• TASK INSTRUCTIONS:
Between the line containing "Task: Click the 匹配内容(支持正则) input field" and the line containing "The width and" lies a run of lines; give that run again exactly, with both of those lines, and nothing else from the entries below.

• PROVIDED INFORMATION:
::::::

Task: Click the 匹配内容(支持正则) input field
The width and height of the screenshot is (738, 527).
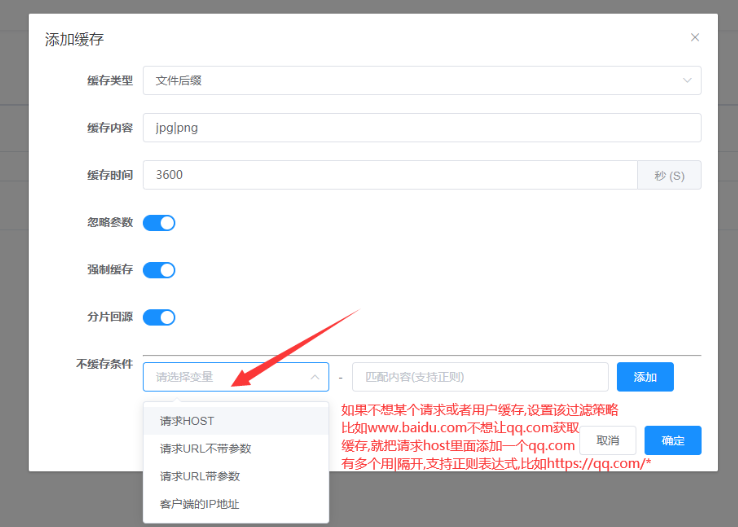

::::::

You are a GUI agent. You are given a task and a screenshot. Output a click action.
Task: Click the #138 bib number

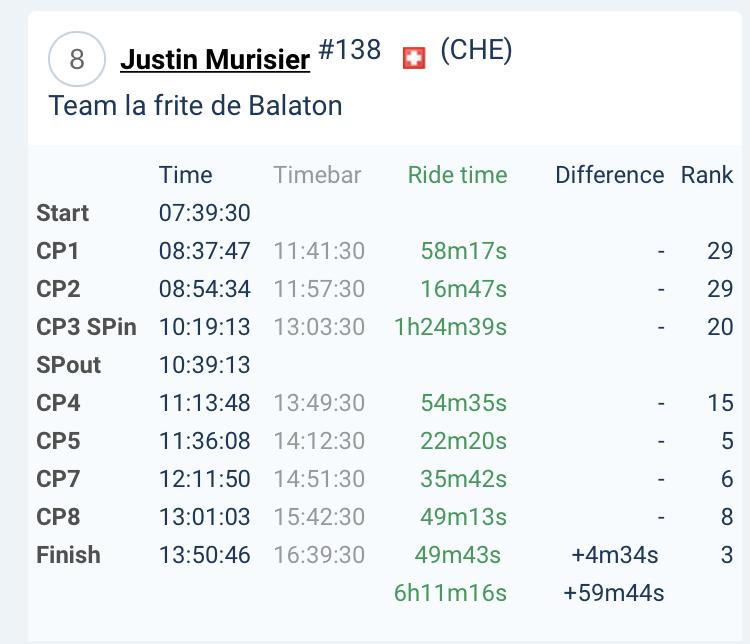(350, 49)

::::::

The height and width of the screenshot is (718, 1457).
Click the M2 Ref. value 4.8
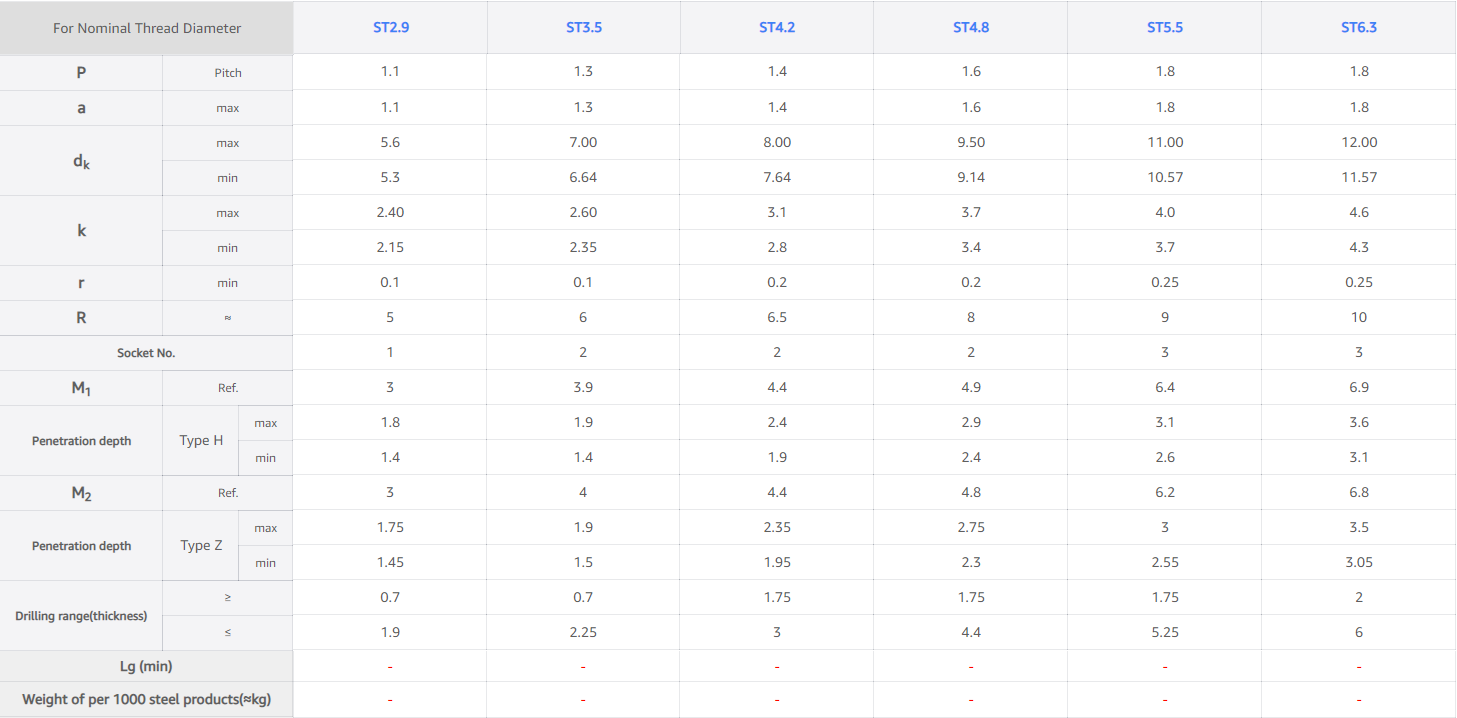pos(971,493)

::::::

• ANSWER FOR THIS EXERCISE:
Task: Click the 匹配内容(支持正则) input field
The width and height of the screenshot is (738, 527).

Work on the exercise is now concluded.